1 Professor, Medical Physics Research Center, Bu-Ali Research Institute, Mashhad University of Medical Sciences, Mashhad, Iran.

2 Ph.D. Student in Medical Physics, Mashhad University of Medical Sciences, Mashhad, Iran


Introduction:  Skin  sparing  is  one  of  the  most  desirable  characteristics  of  high  energy  photon 
beams. However, the photons emerging from the target of linacs are contaminated by secondary 
electrons  as  a  result  of  their  interactions  with  air,  collimators,  flattening  filter  and  any  other 
objects in their path. This phenomenon tends to increase the skin dose received by the patients.

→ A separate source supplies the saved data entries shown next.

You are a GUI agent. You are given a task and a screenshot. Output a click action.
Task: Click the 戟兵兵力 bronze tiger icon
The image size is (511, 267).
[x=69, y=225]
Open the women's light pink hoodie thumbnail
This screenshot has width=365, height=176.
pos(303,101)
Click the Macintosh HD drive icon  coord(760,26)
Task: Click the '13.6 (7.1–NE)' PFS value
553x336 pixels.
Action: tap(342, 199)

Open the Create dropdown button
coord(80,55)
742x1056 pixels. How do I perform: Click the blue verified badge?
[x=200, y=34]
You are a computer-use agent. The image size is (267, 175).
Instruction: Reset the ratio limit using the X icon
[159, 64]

A 
practical and simple way to reduce the contribution of electron contamination is to place a sheet of 
medium  to  high  Z  material  just  after  the  secondary  collimator.  In  this  study,  filters  having 
different thickness and atomic number were applied and their effectiveness on the reduction of 
skin dose was evaluated. 
Materials and Methods: The filters of different thickness and atomic number were applied. The 
percent depth dose values were determined by the direct measurements made in a Scanditronix 
water phantom using a PTW 31006 Pin Point chamber having a sensitive volume of 0.015 cm3. A 
Perspex  filter  holder  was  made  to  be  installed  on  the  accessory  slot.  A  plastic  bag  containing 
helium  was  also  made  using  thin  plastic  sheet  to  study  the  effect  of  the  helium  bag  when  it 
replaces the air column between the head of the linac and the phantom. All of the measurements 
were  carried  out  for  the  three  field  sizes  of  10×10,  20×20  and  25×25  cm2.  The  setups  were 
adjusted for SSD = 100 cm. The ratio of the surface dose to maximum dose (Ds) was used as the 
criterion to determine the optimum filter.  

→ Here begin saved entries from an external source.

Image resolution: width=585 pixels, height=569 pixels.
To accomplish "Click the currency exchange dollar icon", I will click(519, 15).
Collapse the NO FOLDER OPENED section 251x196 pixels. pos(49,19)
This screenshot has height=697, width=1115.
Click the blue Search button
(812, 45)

Results: The dosimetry results obtained in the water phantom indicated that a 0.4 mm thick Pb 
filter is the most effective one. This filter reduces the Ds for the field sizes of 10×10, 20×20 and 
25×25 cm2 by 5.7, 7.9 and 9.6%, respectively. Also the simultaneous use of the optimum filter and 
He bag is more effective than the filter alone. It reduces the Ds by 6.3, 10.1 and 12.3% for the 
field sizes of 10×10, 20×20 and 25×25 cm2, respectively. 

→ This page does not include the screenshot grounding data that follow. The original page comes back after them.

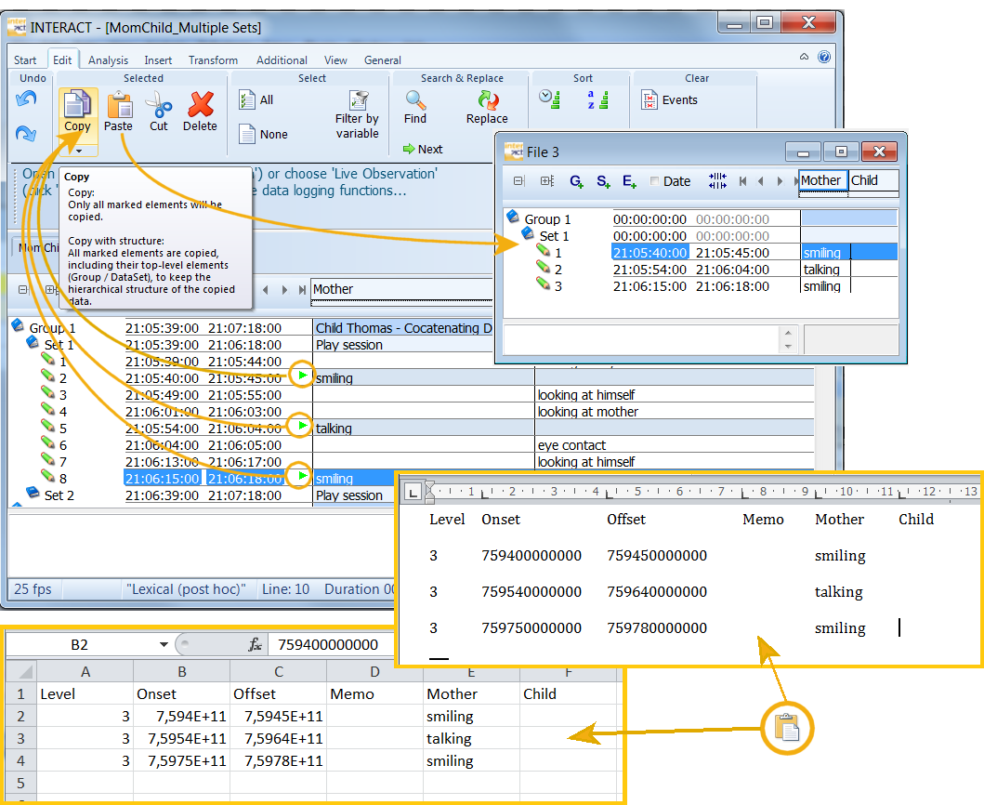The width and height of the screenshot is (984, 805).
Task: Collapse all tree nodes in File 3
Action: click(x=518, y=181)
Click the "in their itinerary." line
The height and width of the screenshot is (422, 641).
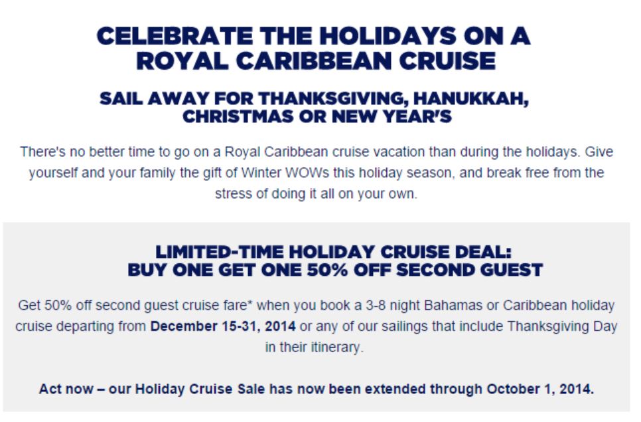pos(314,347)
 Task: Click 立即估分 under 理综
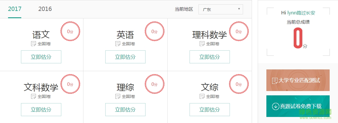click(125, 109)
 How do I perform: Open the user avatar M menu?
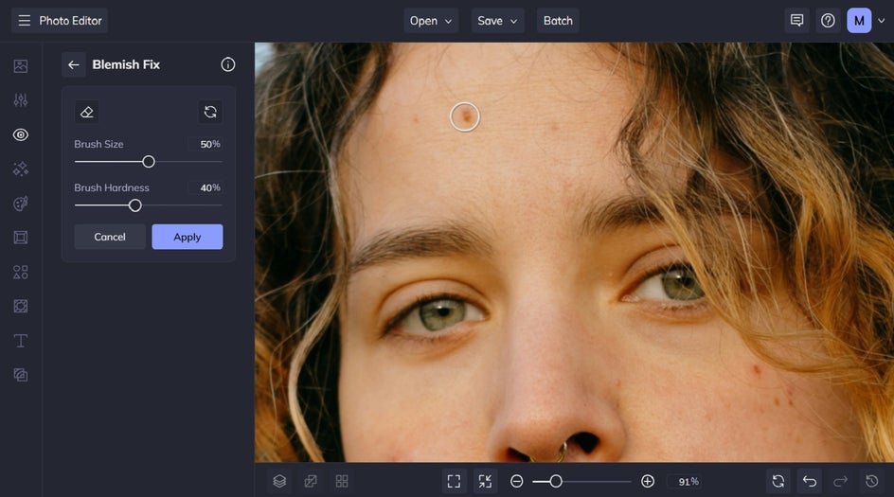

Discussion and Conclusion:  Based on the results of this work it is evident that the contribution 
of contaminant electrons to dose from the air column between the head and the phantom is much 
smaller than it from the secondary electrons arising from the head of the linac. On the other hand, 
the electron contamination originating from the air column is almost independent of the field size. 
But  the  surface  dose  arising  from  the  secondary  electrons  produced  by  the  head  of  the  linac 
depends on the field size, which is increased by increasing the field size.